Zurab Pololikashvili, Secretary-General of UN Tourism, added that in 2023 global tourist numbers had reached 1.3 billion, 34 per cent more than in 2022, and equal to 88 per cent of the volume in 2019. According to the tourism market research company Phocuswright, at close to two trillion dollars, turnover last year had returned to pre-pandemic levels.
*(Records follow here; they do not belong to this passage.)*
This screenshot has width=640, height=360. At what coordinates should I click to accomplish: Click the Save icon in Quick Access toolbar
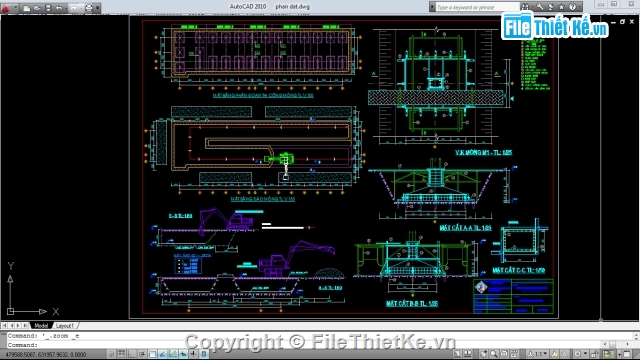pyautogui.click(x=48, y=8)
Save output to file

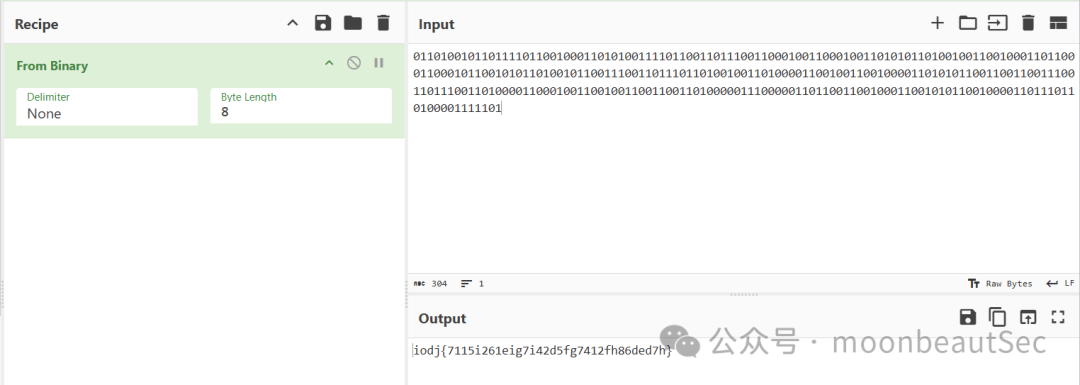pos(967,317)
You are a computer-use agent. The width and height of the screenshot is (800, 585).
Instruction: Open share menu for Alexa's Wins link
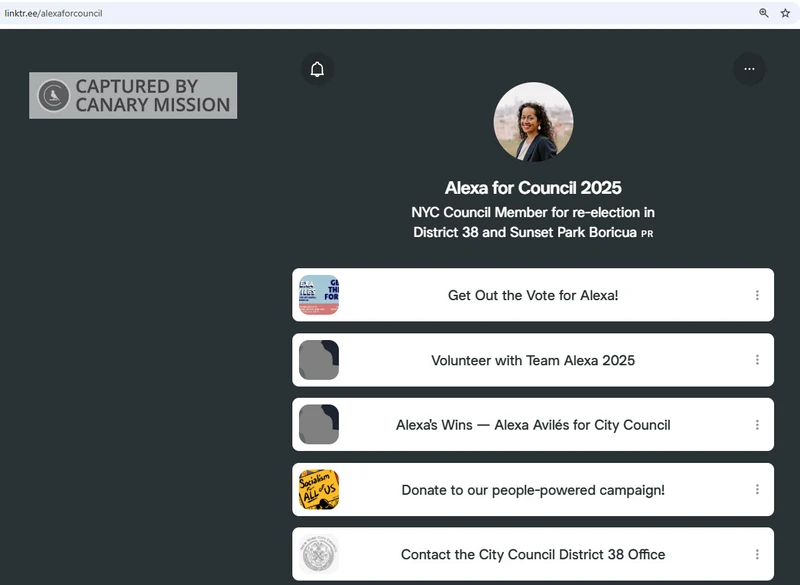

Berlin’s Governing Mayor quoted the slogan of the 2006 World Cup – ’A time to make friends’ – noting that it applied to ITB Berlin. “We believe in tourism and ITB“, he said. Julia Simpson, CEO and president of the World Travel and Tourism Council (WTTC), remarked that without a significant increase in the use of sustainable fuels, tourism could not achieve its net zero goals.
Dieter Janecek, the Federal Government's Coordinator for Tourism, said it was encouraging to see that net zero had gained top priority in many countries. “Tourism can be part of the solution“ for confronting climate change, he said.
H.E. Salim Al Mahrouqi, Minister of Heritage and Tourism of Oman, the host country of ITB Berlin, noted the many thousands of years in history that Omani explorers and traders had undertaken travelling to unknown regions. He urged a greater effort to end the war between Russia and Ukraine and the suffering of millions of civilians in the Gaza Strip following Israel’s response to the terrorist attacks by Hamas. The qualities of the Middle East, including tourism there, could only come to the fore once the violence had ended.
The event was framed by a show featuring impressive images of Oman’s landscapes and cultural attractions, to the musical accompaniment of the Sultanate’s Royal Symphony Orchestra, which had flown in for the occasion.